### PROMPT
Please recast everything from the start of the records down through the line containing "Action: point(385,708)" as a Markdown table with the columns n (row number) and Line, skipping blank lines. Leave the pictures out of the answer.

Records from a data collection
---

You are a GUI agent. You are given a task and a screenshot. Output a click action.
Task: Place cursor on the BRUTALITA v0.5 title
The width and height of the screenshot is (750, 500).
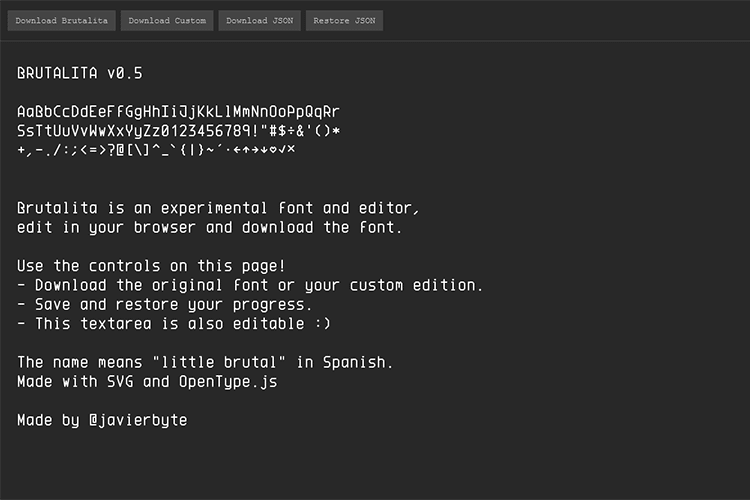click(x=86, y=73)
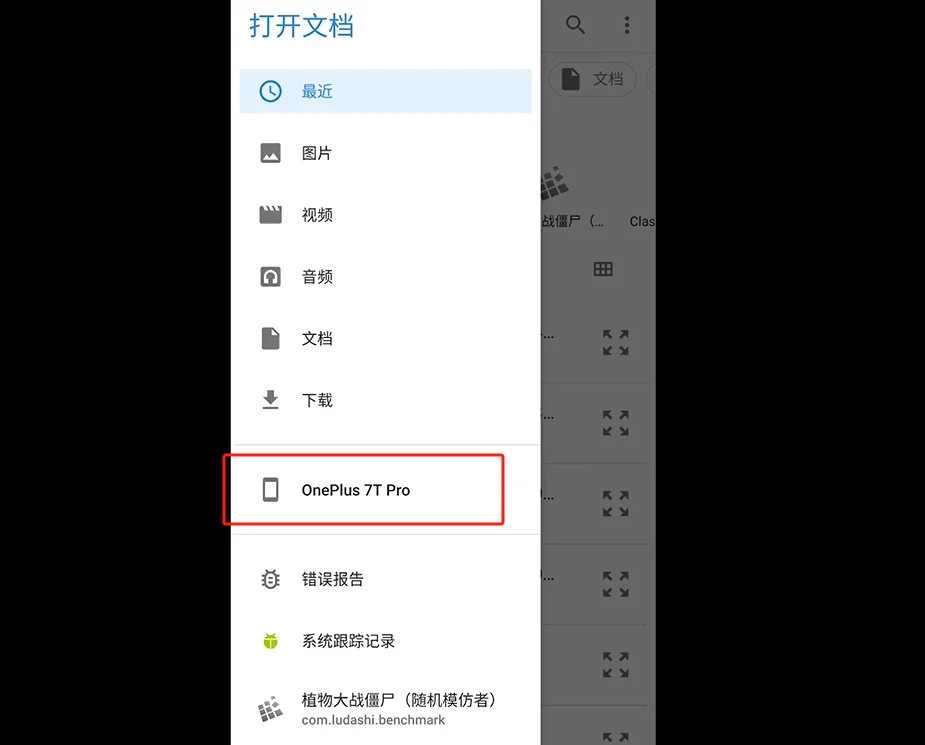The width and height of the screenshot is (925, 745).
Task: Open 植物大战僵尸 com.ludashi.benchmark source
Action: point(385,708)
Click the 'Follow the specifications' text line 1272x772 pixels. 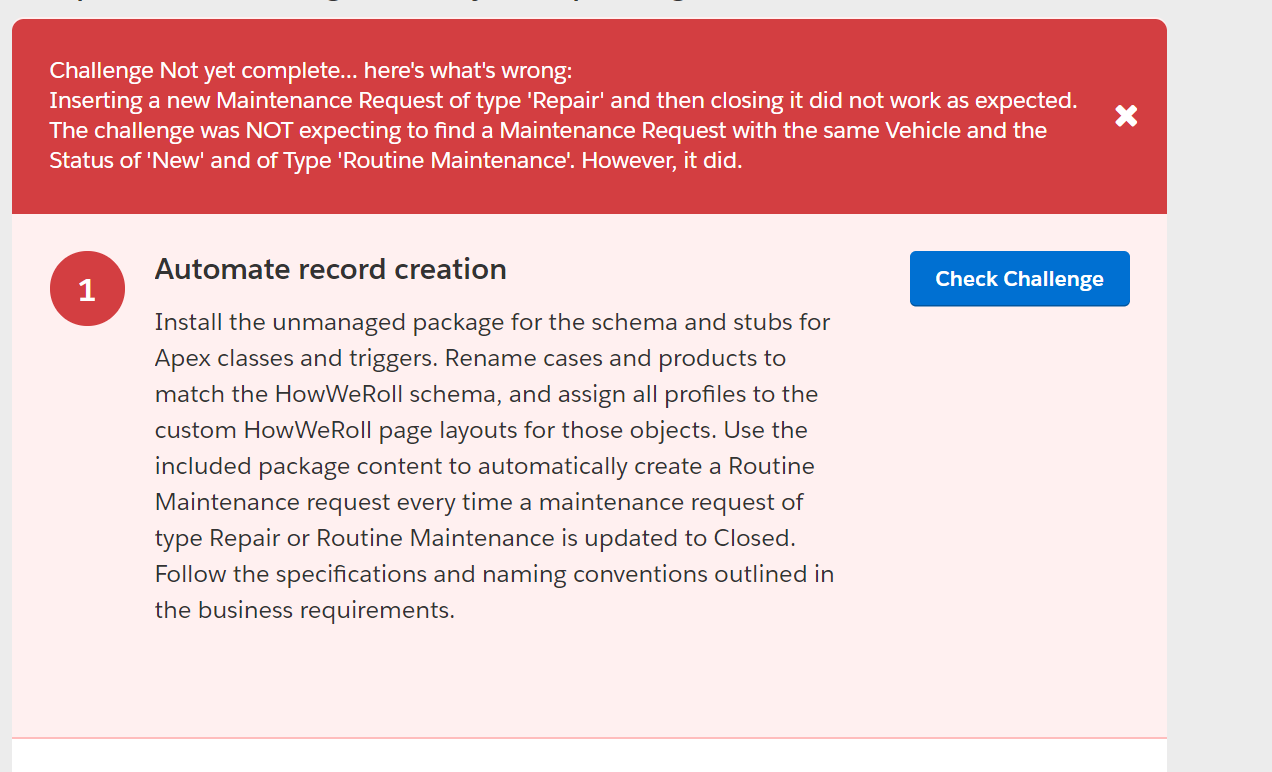coord(494,574)
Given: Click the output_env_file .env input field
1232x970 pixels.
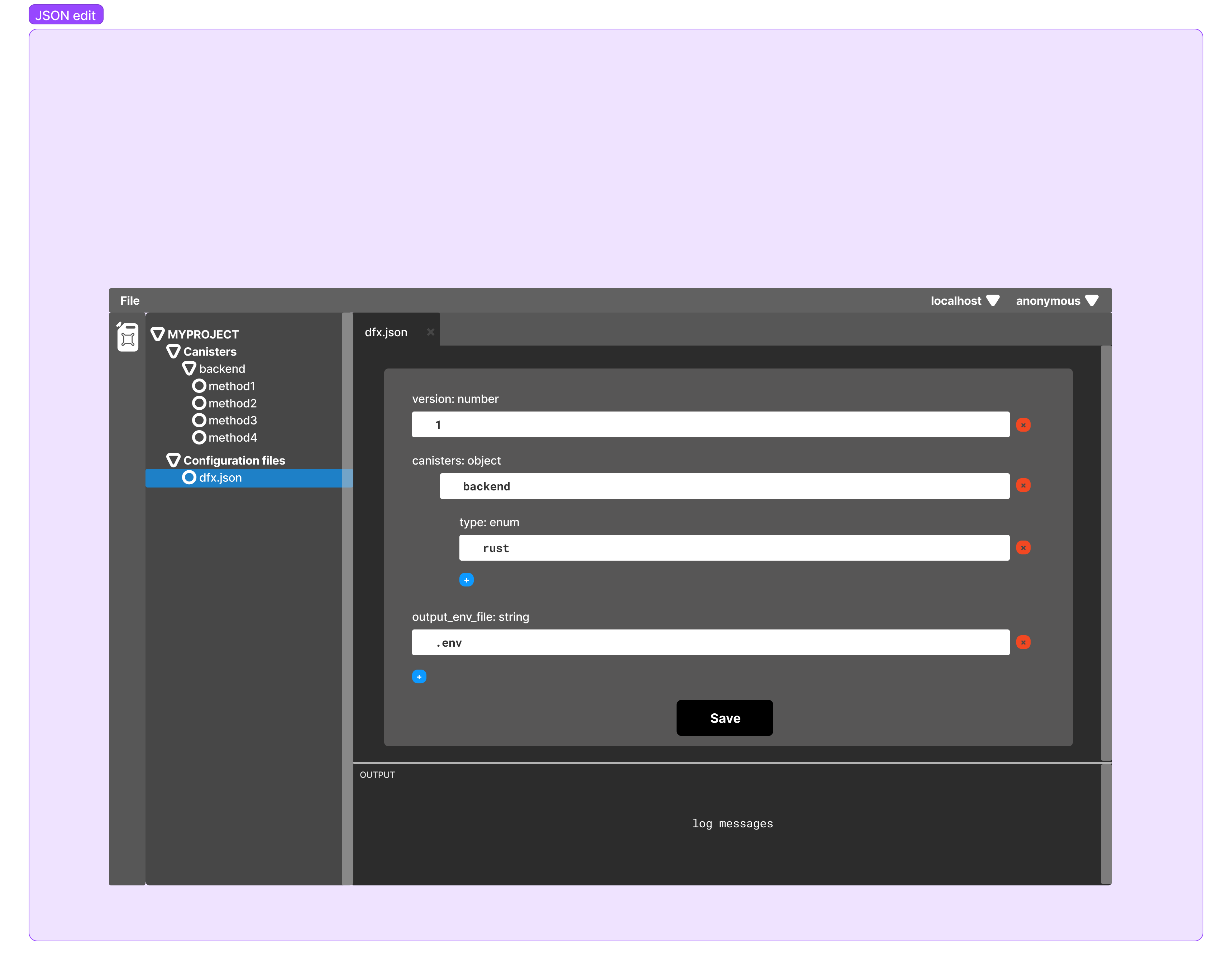Looking at the screenshot, I should (710, 642).
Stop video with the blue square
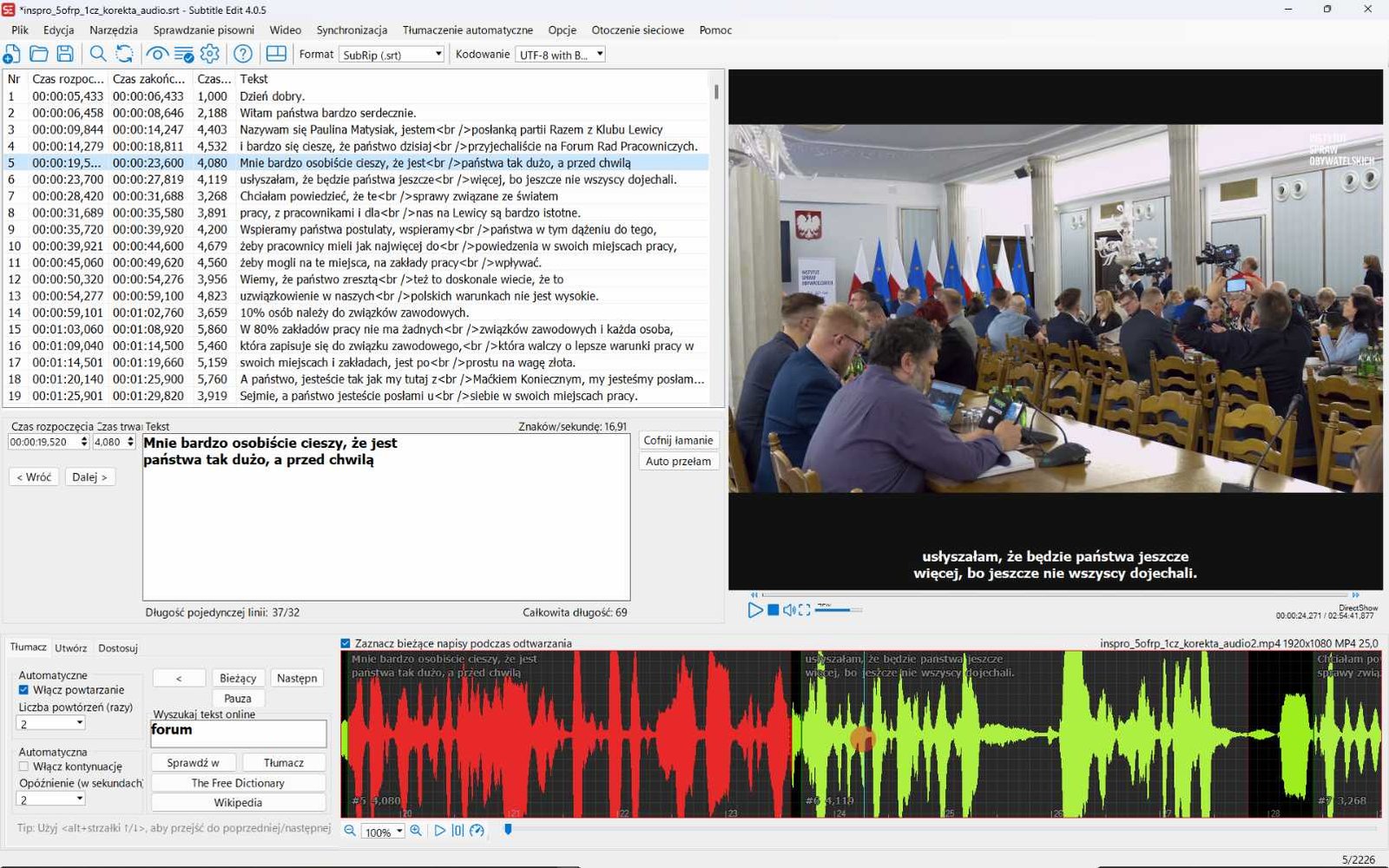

---

### THE OUTPUT
| n | Line |
|---|---|
| 1 | You are a GUI agent. You are given a task and a screenshot. Output a click action. |
| 2 | Task: Place cursor on the BRUTALITA v0.5 title |
| 3 | The width and height of the screenshot is (750, 500). |
| 4 | click(x=86, y=73) |
| 5 | The width and height of the screenshot is (925, 745). |
| 6 | Task: Open 植物大战僵尸 com.ludashi.benchmark source |
| 7 | Action: point(385,708) |